Конрад представлял. Однако же предпочел за благо промолчать.
А вот упоминание о романах, нарисованных вручную, — насторожило. Словно звоночек тренькнул.
Господин дознаватель же встрепенулся:
— Послушайте, господин Ауэрбах… У вас ведь должна быть фотографическая память на лица и на происходящее. И вероятно, краем глаза вы могли заметить бомбиста… Я слышал об успешных опытах с гипнозом… Возможно, мы бы могли…
Он замолчал в нерешительности — видеть его таким было странно, так эта нерешительность не вязалась со всем, что господин Мейер успел произнести и сделать. Недоговоренность — пожалуйста. Раздражительность и даже гнев — запросто. А вот нерешительность…
— У меня есть знакомый в Горелой слободке — иллюзионист, фокусник… Несколько раз я пользовался его услугами, и, знаете ли, результаты были… — он волнообразно взмахнул правой рукой в поисках верного слова, — поразительными. Возможно, вы бы согласились… — он поглядел исподлобья, вздохнул. — Впрочем, пустое. Просто фантазии. Устал, знаете ли. Эти бомбисты в последнее время… И ничего невозможно сделать: не понять, откуда приходят и чего хотят. И вообще — связаны ли все взрывы между собой?
Он закашлялся и прикурил новую сигарету.
Конраду стало его жалко.
— Возможно, я и приму ваше предложение, — сказал неожиданно для себя. — Скажем… послезавтра? После праздника. А сегодня у меня, извините, дела. Мой адрес вы знаете. Вероятно, если пришлете весточку пневмопочтой, мы бы смогли где-нибудь спокойно об этом поговорить. И если я вам больше не нужен…
Господин дознаватель с удивлением поглядел на Конрада — для разнообразия — не исподлобья, но поднявши лицо.
— Конечно, — сказал. — Не смею вас больше задерживать, господин Ауэрбах. И — спасибо. Я обязательно с вами свяжусь.
Конрад кивнул и пошел к выходу. Потом обернулся, качнулся с пятки на носок.
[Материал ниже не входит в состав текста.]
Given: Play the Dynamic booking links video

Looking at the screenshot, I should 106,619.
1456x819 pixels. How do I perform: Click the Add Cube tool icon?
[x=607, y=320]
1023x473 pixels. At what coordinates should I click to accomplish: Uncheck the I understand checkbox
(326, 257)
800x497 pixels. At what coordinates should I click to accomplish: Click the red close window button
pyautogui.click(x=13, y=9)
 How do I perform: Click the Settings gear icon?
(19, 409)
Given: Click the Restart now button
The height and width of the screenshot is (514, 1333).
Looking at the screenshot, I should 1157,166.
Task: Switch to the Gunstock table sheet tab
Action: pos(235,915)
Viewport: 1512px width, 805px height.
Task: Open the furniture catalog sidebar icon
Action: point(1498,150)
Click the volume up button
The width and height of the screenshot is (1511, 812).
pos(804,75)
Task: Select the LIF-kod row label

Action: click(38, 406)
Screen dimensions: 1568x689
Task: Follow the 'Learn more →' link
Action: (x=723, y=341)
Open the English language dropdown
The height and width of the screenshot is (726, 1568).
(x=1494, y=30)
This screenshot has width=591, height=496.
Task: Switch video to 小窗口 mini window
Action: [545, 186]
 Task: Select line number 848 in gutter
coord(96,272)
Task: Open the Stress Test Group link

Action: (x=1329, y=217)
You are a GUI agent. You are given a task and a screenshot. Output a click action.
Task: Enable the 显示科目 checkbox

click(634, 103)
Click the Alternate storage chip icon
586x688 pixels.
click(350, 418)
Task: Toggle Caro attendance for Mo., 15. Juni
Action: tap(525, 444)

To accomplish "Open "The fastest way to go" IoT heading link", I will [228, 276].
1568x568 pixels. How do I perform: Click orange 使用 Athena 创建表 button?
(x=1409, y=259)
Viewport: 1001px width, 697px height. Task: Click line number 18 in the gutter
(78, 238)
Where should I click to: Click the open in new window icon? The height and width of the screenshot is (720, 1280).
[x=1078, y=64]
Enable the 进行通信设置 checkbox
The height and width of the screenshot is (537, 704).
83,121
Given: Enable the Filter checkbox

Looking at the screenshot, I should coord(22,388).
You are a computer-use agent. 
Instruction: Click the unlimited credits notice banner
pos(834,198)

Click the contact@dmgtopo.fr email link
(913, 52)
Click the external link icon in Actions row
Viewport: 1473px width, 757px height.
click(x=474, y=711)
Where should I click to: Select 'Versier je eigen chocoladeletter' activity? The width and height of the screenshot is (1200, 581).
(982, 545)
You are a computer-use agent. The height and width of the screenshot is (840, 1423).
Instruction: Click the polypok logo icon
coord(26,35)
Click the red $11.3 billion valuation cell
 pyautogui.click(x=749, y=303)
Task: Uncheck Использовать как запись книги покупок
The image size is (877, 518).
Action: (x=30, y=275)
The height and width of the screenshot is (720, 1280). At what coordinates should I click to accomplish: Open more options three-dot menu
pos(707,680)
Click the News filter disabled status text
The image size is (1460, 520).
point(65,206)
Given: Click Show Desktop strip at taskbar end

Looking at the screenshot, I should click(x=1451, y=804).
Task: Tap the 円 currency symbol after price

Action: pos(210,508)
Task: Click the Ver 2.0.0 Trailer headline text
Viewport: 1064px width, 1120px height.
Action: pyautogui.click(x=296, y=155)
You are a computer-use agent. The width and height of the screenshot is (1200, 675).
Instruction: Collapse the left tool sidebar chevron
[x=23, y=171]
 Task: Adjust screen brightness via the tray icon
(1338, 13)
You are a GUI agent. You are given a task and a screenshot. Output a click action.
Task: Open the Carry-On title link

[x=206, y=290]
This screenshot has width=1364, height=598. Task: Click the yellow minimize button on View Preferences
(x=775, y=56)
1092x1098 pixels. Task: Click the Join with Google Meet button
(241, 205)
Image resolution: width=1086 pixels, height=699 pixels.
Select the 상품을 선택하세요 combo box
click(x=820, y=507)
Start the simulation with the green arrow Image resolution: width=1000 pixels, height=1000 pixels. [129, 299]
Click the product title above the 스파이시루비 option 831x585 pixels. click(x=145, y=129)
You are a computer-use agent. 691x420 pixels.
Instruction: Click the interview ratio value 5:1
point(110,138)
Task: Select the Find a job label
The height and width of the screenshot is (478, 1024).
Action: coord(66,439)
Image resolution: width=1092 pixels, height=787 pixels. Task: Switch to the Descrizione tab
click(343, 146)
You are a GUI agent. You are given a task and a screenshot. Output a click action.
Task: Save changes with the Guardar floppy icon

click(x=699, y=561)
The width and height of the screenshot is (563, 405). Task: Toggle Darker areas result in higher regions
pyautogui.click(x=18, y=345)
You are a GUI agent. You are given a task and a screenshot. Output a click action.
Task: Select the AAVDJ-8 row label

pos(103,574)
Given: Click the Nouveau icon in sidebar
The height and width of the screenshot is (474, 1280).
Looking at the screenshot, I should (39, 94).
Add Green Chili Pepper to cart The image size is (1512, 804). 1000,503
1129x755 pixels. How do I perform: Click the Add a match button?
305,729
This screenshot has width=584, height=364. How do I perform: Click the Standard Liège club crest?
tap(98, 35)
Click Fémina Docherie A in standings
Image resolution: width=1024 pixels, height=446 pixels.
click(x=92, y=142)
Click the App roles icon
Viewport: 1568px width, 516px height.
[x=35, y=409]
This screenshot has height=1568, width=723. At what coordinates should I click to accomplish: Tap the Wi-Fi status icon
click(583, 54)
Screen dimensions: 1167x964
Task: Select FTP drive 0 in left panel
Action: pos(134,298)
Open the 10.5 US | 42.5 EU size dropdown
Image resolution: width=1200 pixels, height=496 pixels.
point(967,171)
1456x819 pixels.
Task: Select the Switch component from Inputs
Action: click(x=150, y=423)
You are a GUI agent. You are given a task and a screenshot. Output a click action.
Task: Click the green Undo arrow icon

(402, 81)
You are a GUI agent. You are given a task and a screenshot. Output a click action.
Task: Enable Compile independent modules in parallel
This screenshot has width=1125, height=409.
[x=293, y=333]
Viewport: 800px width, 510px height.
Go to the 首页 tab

— Знаете что, господин Мейер? Я бы на вашем месте забрал у племянника эти странные комиксы, о которых вы говорили, и — сжег.
И вышел, уже не оглядываясь.
* * *
— Тухлое дело, — Сухой Лэн («Родители Ланселотом назвали, представляешь?» — говорил, рекомендуя обратиться, Гай) цыкнул зубом. — Тухлое дело, а с тухляком связываться — костей не соберешь.
— То есть что значит — «тухлое»? Опасное?
— Тухлое — значит тухлое. Есть людские дела — больших людей, навроде Гибкого Шульца, дай бог ему приросту, или маленьких людей, навроде меня. А есть — тухлые. Вот твое — такое.
Сидели в доходном доме, каких довольно было в Горелой Слободке. Маленькая темная комната, запахи плесени и несвежей еды. На столе — пиво в выщербленных пинтовых кружках, тарань, полоски вяленой икры. Пить Конрад не хотел — в голове словно засел маленький железный шарик, не давая мыслить здраво, — однако же к кружке потихоньку прикладывался, чтобы не обижать хозяина.
Разговор, впрочем, не клеился. Приняв его вначале вполне радушно, Сухой Лэн, едва Конрад изложил суть дела, поскучнел. Походило на то, что обстоятельства были ему до некоторой степени известны, однако ж говорить о них с Конрадом он то ли опасался, то ли просто не хотел.